* **ASSIGNMENT 1**:
Copy the passage of the article on Italy and same-sex couples' rights from "Milan had been" up to and including "courts must decide.".
* **ASSIGNMENT 2**:
In the article on Italy and same-sex couples' rights, what is the legal status of surrogacy in Italy?

*** TEXT ***

EU parliament slams Italy’s clampdown on same-sex couples’ rights

Members of the EU parliament on Thursday demanded that Italy's government "rescind its decision" after the country's interior ministry ordered Milan to stop registering the children of same-sex families.

EU parliament slams Italy's clampdown on same-sex couples' rights

Prime Minister Giorgia Meloni came to power last year after a campaign during which she placed a strong emphasis on traditional family values.

Earlier this month, the government made moves to restrict gay parents’ rights.

Milan had been registering children of same-sex couples conceived overseas through surrogacy, which is illegal in Italy, or medically assisted reproduction, which is only available to heterosexual couples.

But its centre-left mayor Beppe Sala said this had stopped after the interior ministry sent a letter insisting that the courts must decide.

*** End of TEXT ***
*** RECORD EXCERPTS ***

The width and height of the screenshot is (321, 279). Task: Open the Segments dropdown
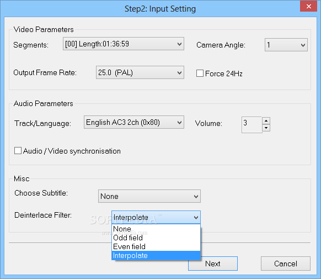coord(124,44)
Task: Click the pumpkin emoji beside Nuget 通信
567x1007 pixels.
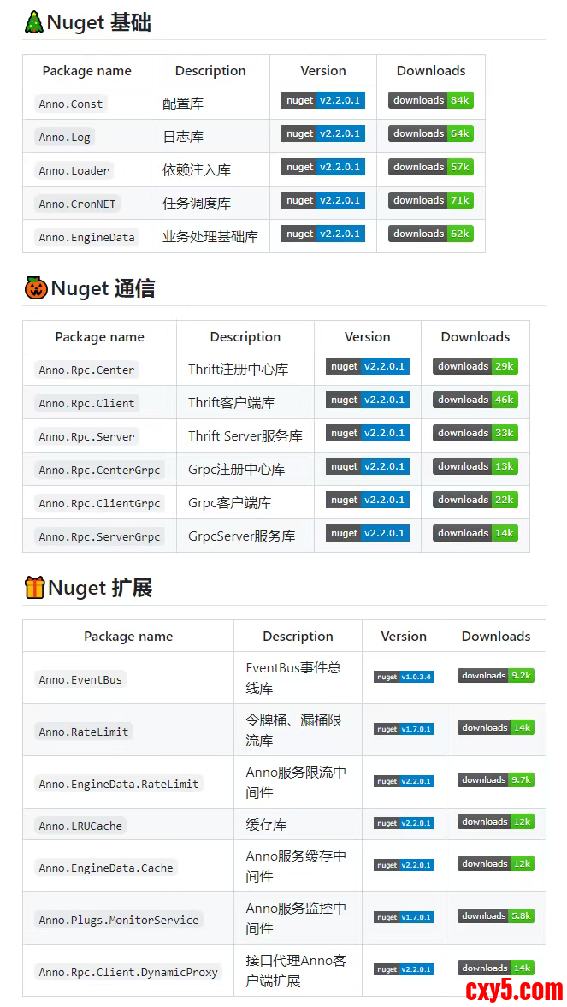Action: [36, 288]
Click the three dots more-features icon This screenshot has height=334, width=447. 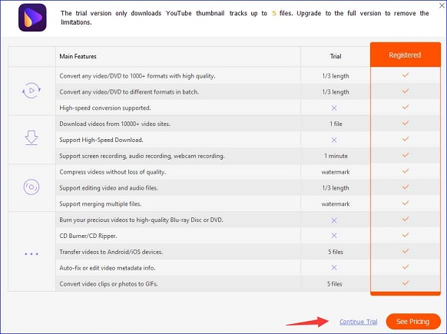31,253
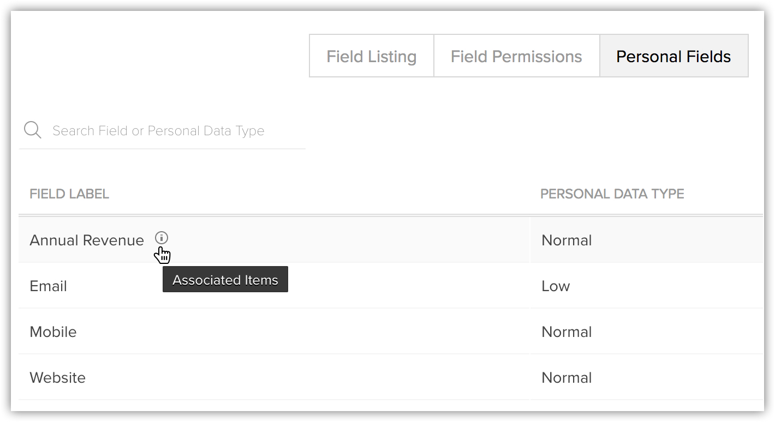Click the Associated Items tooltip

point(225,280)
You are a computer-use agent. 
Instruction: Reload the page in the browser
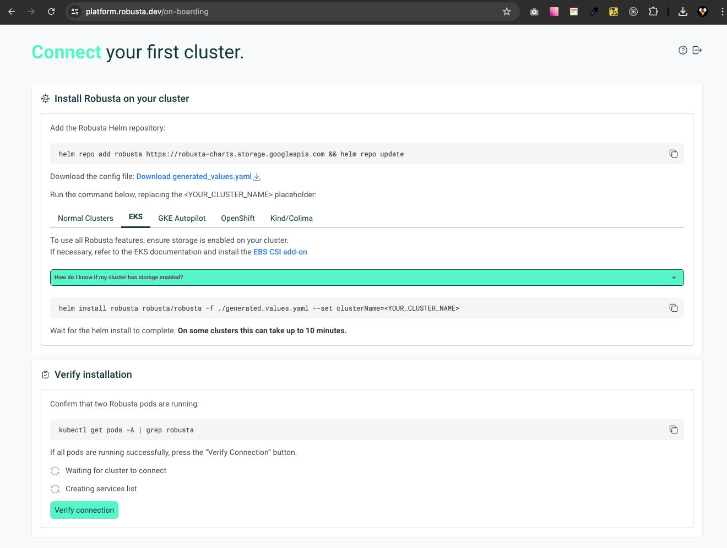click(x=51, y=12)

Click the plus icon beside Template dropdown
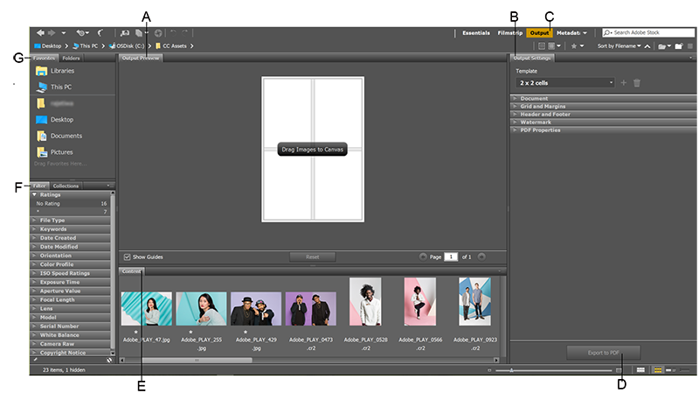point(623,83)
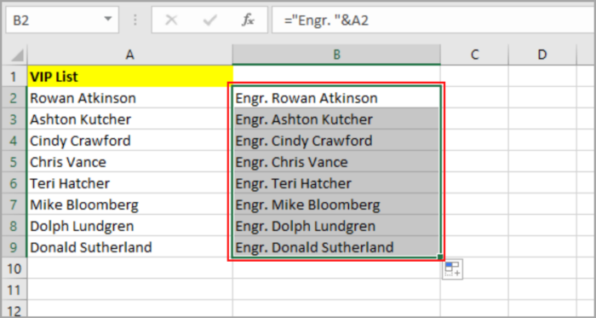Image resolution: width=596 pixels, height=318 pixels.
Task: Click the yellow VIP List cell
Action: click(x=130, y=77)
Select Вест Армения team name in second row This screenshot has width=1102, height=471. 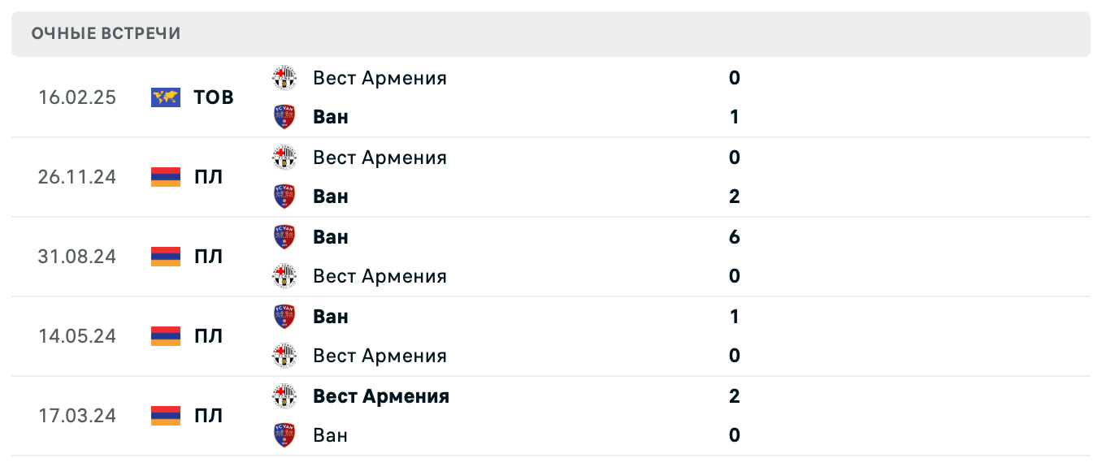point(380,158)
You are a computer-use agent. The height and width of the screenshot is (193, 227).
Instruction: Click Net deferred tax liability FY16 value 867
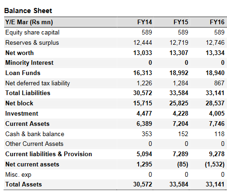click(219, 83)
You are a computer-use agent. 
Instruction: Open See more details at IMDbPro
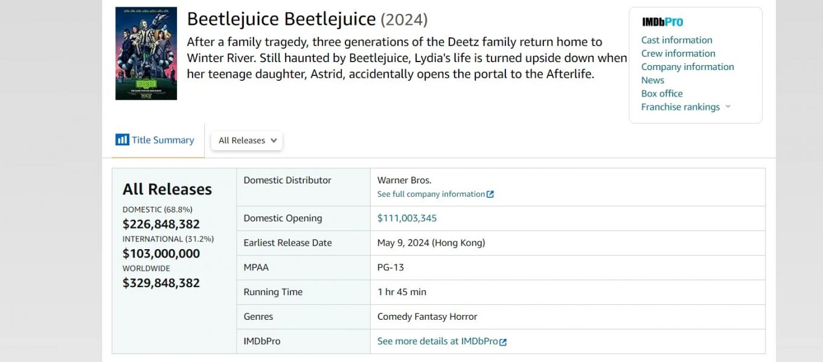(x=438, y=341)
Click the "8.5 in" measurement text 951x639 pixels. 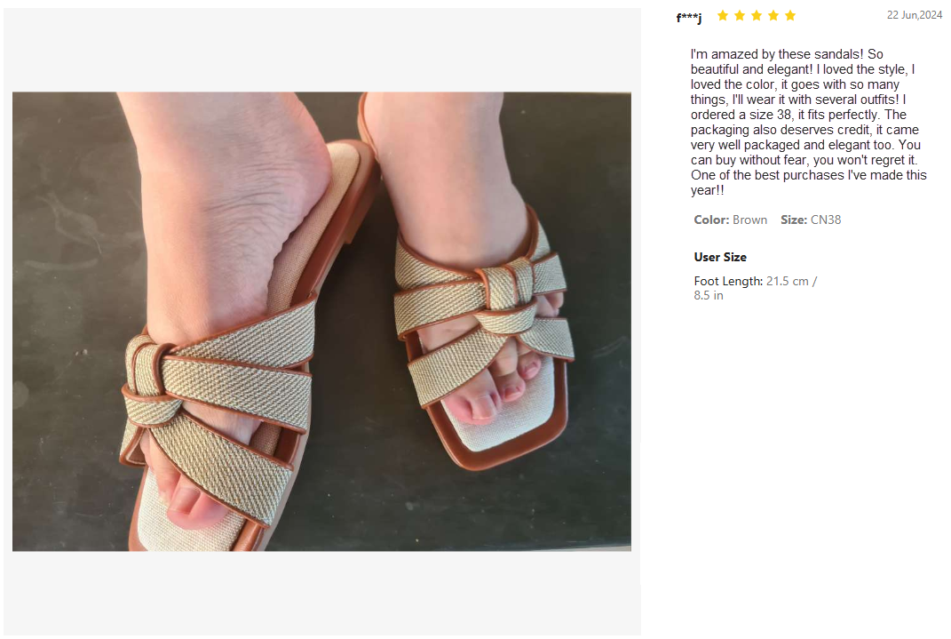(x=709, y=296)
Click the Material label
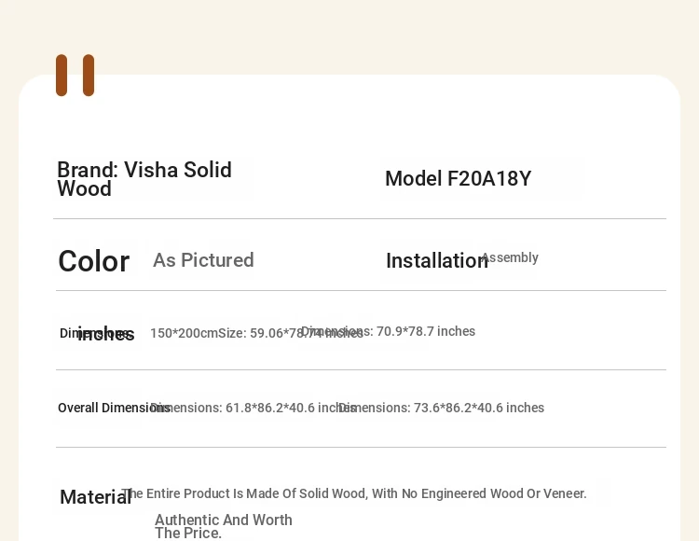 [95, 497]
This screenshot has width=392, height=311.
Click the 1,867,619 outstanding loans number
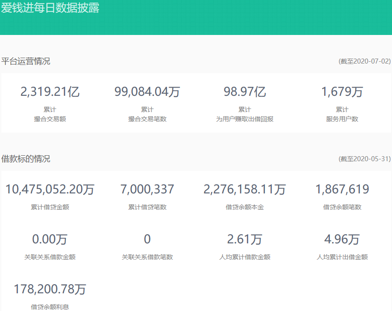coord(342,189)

*** End of RECORD EXCERPTS ***

* **SOLUTION 1**:
Milan had been registering children of same-sex couples conceived overseas through surrogacy, which is illegal in Italy, or medically assisted reproduction, which is only available to heterosexual couples.

But its centre-left mayor Beppe Sala said this had stopped after the interior ministry sent a letter insisting that the courts must decide.

* **SOLUTION 2**:
Surrogacy is illegal in Italy.